Analyze the source code. First, the topic sets the seed through random.seed(), and then enters the SECRET_KEY setting into the app configuration. The session in the flask framework depends on the SECRET_KEY key. Then when you enter the root directory, set the session key and value. The /read path filters the flag, but other files can be read. The auth path is when the value of the session key authentication is So happy for you, it is allowed to pass in the action parameter and execute os.system(). If you can forge the authentication value So happy for you, you can execute commands.
Prerequisite knowledge:
- The uuid.getnode() function obtains the MAC address of the computer. Generally, it is not changed by itself, and the Mac address remains unchanged.

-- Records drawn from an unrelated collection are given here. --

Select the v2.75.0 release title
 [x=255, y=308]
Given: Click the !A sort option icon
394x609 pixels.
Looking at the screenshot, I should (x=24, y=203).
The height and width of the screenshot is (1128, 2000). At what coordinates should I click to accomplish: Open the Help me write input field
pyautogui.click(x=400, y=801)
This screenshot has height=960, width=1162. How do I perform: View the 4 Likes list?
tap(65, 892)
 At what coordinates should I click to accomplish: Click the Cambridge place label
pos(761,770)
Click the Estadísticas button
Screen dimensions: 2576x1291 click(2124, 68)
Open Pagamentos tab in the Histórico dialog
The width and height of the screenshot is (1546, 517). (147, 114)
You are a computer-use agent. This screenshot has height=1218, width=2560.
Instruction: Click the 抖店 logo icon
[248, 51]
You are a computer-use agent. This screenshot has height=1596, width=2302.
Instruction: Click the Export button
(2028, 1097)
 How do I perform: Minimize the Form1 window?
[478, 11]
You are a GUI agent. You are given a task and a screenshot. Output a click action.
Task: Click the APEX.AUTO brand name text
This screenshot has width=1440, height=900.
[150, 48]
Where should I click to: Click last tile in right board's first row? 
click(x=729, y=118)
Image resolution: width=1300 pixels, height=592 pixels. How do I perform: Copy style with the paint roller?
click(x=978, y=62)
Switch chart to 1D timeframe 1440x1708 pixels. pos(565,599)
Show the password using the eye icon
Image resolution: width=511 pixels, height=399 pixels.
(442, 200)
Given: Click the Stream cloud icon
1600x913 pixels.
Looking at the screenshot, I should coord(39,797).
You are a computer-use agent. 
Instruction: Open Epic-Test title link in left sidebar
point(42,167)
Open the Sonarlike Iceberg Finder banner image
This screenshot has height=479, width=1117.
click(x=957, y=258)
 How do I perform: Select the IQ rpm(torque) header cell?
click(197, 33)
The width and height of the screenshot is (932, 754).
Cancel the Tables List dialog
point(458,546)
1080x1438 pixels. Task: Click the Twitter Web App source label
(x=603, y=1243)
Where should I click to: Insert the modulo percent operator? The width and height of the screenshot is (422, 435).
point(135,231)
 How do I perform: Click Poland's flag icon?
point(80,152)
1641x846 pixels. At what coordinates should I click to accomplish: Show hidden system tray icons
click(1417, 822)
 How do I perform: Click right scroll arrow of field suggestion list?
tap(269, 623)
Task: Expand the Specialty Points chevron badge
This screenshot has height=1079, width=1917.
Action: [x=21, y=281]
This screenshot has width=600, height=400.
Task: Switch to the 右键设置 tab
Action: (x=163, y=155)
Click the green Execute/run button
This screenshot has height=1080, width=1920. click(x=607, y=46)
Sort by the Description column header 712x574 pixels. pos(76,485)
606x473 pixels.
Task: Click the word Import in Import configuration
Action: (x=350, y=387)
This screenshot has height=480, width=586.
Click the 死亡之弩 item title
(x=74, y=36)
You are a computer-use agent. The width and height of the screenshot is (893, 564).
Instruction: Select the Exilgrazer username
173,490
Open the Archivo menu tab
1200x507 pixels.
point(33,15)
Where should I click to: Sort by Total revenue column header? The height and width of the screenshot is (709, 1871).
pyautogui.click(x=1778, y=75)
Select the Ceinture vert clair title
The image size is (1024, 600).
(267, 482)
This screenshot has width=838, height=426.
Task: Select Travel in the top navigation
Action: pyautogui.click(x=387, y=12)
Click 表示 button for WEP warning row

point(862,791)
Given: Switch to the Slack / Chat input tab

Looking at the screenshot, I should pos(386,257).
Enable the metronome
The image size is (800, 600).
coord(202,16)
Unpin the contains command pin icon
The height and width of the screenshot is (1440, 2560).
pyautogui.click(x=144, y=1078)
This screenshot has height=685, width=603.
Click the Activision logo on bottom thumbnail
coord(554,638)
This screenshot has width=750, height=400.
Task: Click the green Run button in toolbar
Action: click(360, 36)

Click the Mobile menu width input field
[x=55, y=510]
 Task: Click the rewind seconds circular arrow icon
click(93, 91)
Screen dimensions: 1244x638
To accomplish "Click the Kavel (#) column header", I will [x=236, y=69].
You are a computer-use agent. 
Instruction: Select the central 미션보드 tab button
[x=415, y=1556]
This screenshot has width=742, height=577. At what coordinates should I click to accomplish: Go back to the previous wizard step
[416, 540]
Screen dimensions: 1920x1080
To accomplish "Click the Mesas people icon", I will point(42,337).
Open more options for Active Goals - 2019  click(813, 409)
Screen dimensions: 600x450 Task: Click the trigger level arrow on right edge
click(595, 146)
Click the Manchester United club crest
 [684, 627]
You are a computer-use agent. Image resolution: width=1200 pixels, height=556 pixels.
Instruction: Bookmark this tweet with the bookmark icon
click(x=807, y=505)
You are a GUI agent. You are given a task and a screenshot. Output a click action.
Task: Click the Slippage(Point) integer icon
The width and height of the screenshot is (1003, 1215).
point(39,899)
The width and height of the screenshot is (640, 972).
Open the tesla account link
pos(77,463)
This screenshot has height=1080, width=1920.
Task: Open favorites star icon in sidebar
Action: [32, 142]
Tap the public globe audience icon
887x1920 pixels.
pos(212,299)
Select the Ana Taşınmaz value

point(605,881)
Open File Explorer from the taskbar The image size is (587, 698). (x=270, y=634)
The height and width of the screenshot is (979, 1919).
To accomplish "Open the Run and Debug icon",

- Regarding pseudo-random number seeds, whether it is PHP or Python, random numbers like these are pseudo-random numbers. When you know the seed, you can guess the random number generated later. As far as this question is concerned: 3.
About python-flask generates session and uses session, you can debug it to see how it is generated.
The SecureCookieSession class is called to process the session. If you search this class directly, you will find a series of methods for processing cookies and sessions. Among them, you can see the methods of signing and saving the session in the SecureCookieSessionInterface.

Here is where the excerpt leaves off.